The answer to that increasingly relevant question is no closer now than it was when regulatory commissions first began to tell us all how to live, what to eat, how to heal ourselves, and just about everything else.

But at least someone is attempting to address the question. In a speech before a symposium on chronic hazards yesterday. Consumer Product Safety Commission Chairman S. John Byington outlined the issue of indemnification at some length.

"Historically, the federal governments response to those injured by its regulatory activity has been to give occasional expressions of sympathy, and not much more," Byington pointed out.

He did cite some early cases of government compensation, like payment to those wrongfully harmed in the cranberry scare of 1959. But he also gave an example of the government not responding, as in the cyclamate controversy, when canners and others lost more than $200 million as a result of the Food and Drug Administration's 1969 ban on that substance.

"Relief was withheld despite the canners' assertion that they relied on the FDA's placing of cyclamates on a list of products termed "generally recognized as safe," said Byington.

Byington called for a wideranging public discussion of the indemnification problem and the establishment of a consistent, comprehensive and fair government policy on this issue."

He said almost any system would be fairer than the current situation, "in which compensation is by and large awarded those with the political clout to get private relief acts through Congress"

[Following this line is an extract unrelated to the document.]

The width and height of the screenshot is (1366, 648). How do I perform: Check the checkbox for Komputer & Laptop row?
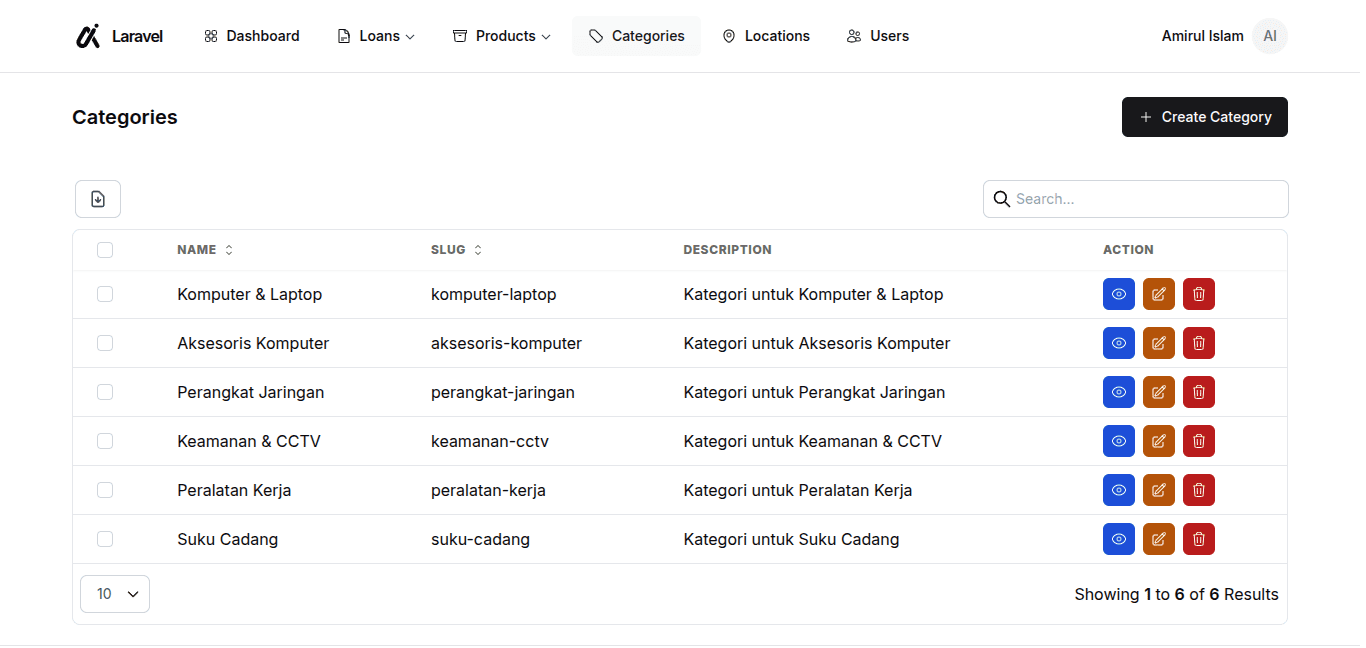pyautogui.click(x=105, y=294)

Byington said that part of the solution "appears to lie in formulating eligibility criteria that afford parties protection against unforeseeable loss, but at the same time bar compensation for those who deliberately acted contrary to the public interest or knowingly assumed the risk of government regulation."

He suggested that a test of "reasonable reliance" could be applied to determine whether the injured party was "reasonable in his reliance" that the government would not regulate in such a way as to cause his losses.

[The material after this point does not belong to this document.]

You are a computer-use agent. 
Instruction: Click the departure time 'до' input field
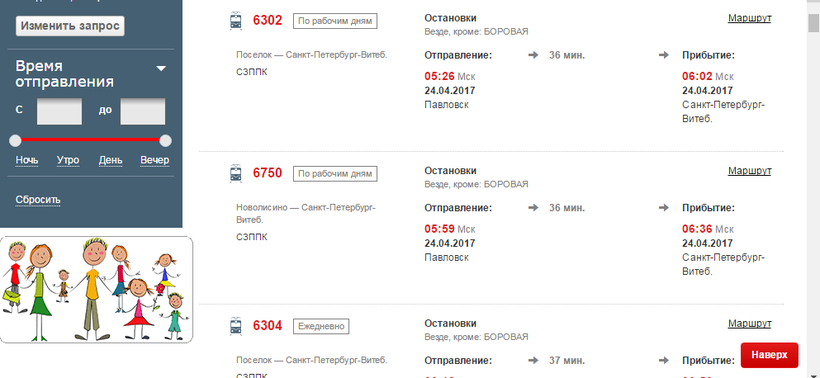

"It is relatively easy to determine the legitimacy of awarding compensation when the losses are the result of erroneous actions." Byington suggested.

But he also stated that it is not so easy to deal with the problem of unforeseen product and environmental hazards.

"It is conceivable that a manufacturer could suffers severe losses as a result of regulation of a product which, at the date of manufacture, he had no reason to suspect would present a hazard to public health or safety," Byington said.

But the problems presented by the attempts to formulate an indeminification policy "do not justify the continuation of the present haphazard, inequitable system of distributing regulatory costs, he said.

"Rather, they make clear the need for thoughful planning and careful drafting of any indemnification initiative."